### Page extract
Purpose of the Study:

  • To re-evaluate the relationship between effective population size (N(e)) and various genomic attributes.
  • To determine if phylogenetic history influences the perceived association between N(e) and genome size.
  • To test the hypothesis that N(e) is a major driver of genome size variation.

Main Methods:

  • Phylogenetic comparative analysis of approximately 30 diverse species.
  • Reanalysis of existing data on N(e) and genomic attributes (gene number, intron size, transposon content, genome size).
  • Statistical methods accounting for phylogenetic non-independence.

Main Results:

  • Accounting for phylogenetic history significantly altered perceived relationships.
  • No statistically significant associations were found between N(e) and gene number, intron size, intron number, gene duplicate half-life, transposon number, transposon fraction, or overall genome size.
  • The hypothesis of a mechanistic connection between N(e) and these genomic attributes is not supported by current data.

Conclusions:

  • Current evidence does not support a direct mechanistic link between effective population size and major genomic attributes.
  • Future research requires larger datasets, advanced phylogenetic methods, better genetic drift estimators, and multivariate approaches.
  • Understanding genome size evolution necessitates considering factors beyond simple N(e) effects.

### Dataset content
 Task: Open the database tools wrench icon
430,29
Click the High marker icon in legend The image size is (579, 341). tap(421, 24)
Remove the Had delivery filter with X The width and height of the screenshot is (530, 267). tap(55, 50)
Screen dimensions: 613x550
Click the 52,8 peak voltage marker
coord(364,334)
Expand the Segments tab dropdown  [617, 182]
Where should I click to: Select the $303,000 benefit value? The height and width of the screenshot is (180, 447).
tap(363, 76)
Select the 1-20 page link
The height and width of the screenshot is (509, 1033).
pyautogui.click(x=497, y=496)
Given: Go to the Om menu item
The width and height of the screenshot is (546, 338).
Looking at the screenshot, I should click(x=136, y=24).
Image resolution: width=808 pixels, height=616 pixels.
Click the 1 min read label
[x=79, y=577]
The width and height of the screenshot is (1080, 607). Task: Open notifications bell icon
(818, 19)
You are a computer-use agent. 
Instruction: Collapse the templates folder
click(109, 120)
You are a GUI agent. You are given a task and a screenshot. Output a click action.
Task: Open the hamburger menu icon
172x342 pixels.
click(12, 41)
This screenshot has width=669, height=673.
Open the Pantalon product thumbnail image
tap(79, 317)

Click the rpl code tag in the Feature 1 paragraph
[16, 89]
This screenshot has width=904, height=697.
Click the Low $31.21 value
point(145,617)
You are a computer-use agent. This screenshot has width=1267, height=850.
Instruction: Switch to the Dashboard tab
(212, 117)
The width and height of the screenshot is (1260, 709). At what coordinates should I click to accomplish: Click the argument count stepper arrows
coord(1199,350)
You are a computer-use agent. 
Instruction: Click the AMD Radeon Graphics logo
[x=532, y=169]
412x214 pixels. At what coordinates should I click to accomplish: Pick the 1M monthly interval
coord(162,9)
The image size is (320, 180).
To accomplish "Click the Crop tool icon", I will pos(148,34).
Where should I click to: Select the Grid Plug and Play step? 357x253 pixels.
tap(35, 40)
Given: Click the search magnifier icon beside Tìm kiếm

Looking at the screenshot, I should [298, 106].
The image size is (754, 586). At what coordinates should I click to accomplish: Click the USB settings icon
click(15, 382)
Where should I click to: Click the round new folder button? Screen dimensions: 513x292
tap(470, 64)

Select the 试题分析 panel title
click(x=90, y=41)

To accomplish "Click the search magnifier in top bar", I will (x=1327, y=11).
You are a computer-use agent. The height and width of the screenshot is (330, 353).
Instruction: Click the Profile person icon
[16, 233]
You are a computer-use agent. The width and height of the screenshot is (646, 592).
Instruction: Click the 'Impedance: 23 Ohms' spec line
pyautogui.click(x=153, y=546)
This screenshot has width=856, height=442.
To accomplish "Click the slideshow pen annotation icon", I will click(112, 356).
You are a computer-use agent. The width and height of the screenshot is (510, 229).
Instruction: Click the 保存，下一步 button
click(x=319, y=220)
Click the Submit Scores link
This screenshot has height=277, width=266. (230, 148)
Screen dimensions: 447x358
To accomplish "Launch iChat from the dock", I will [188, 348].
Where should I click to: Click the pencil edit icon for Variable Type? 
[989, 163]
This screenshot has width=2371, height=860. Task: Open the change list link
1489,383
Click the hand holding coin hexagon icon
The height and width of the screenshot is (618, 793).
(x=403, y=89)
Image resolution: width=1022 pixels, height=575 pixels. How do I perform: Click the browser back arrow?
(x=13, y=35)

### Task to carry out
Reproduce the study summary on effective population size and genomic attributes in full, word for word. The data has no connection to the study summary.

### Output
Purpose of the Study:

  • To re-evaluate the relationship between effective population size (N(e)) and various genomic attributes.
  • To determine if phylogenetic history influences the perceived association between N(e) and genome size.
  • To test the hypothesis that N(e) is a major driver of genome size variation.

Main Methods:

  • Phylogenetic comparative analysis of approximately 30 diverse species.
  • Reanalysis of existing data on N(e) and genomic attributes (gene number, intron size, transposon content, genome size).
  • Statistical methods accounting for phylogenetic non-independence.

Main Results:

  • Accounting for phylogenetic history significantly altered perceived relationships.
  • No statistically significant associations were found between N(e) and gene number, intron size, intron number, gene duplicate half-life, transposon number, transposon fraction, or overall genome size.
  • The hypothesis of a mechanistic connection between N(e) and these genomic attributes is not supported by current data.

Conclusions:

  • Current evidence does not support a direct mechanistic link between effective population size and major genomic attributes.
  • Future research requires larger datasets, advanced phylogenetic methods, better genetic drift estimators, and multivariate approaches.
  • Understanding genome size evolution necessitates considering factors beyond simple N(e) effects.